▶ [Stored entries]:

------------------------------------------------------------------------

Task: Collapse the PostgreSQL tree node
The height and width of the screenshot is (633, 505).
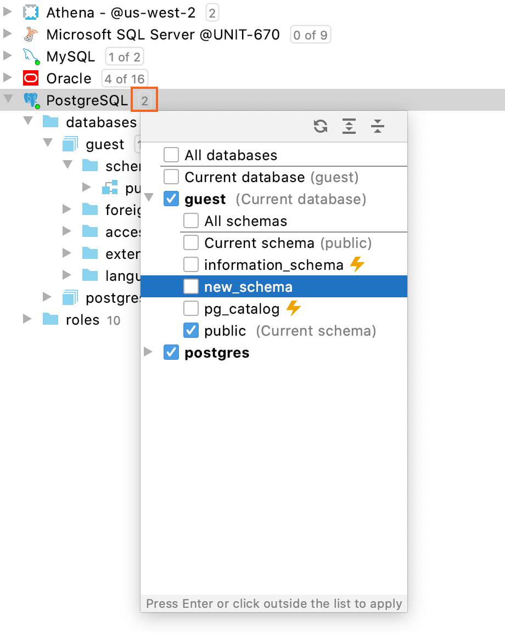Action: click(x=9, y=100)
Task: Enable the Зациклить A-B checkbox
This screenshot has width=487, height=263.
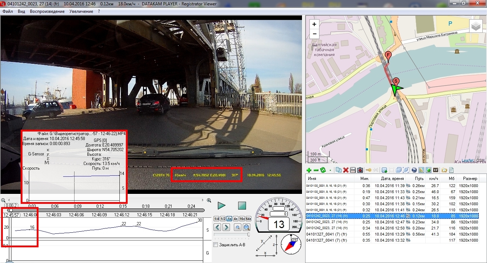Action: coord(215,245)
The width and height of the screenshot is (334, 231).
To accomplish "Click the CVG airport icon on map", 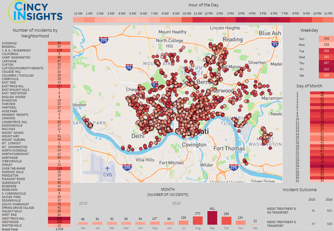I will pos(108,168).

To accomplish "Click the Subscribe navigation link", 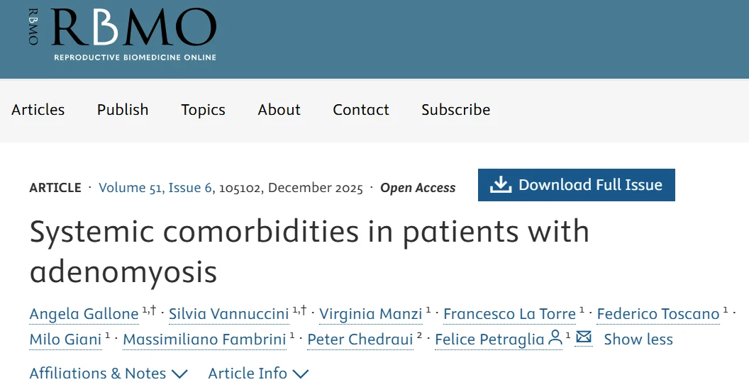I will pyautogui.click(x=455, y=110).
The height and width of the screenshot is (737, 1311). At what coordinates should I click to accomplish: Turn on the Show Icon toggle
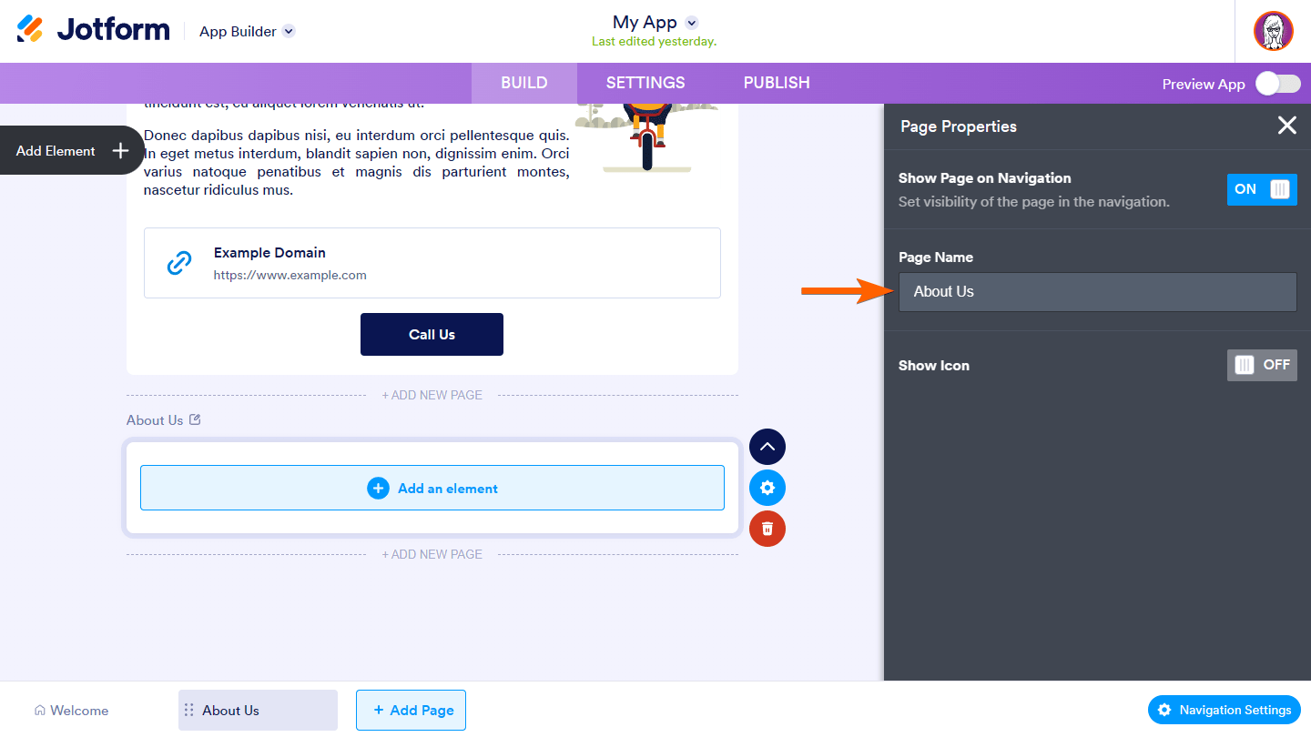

------------------------------------------------------------------------

▶ [AIM]: How many lines in the entries above contain the string "height"? Reply with the number only.

▶ [OUTPUT OF THE TASK]: 4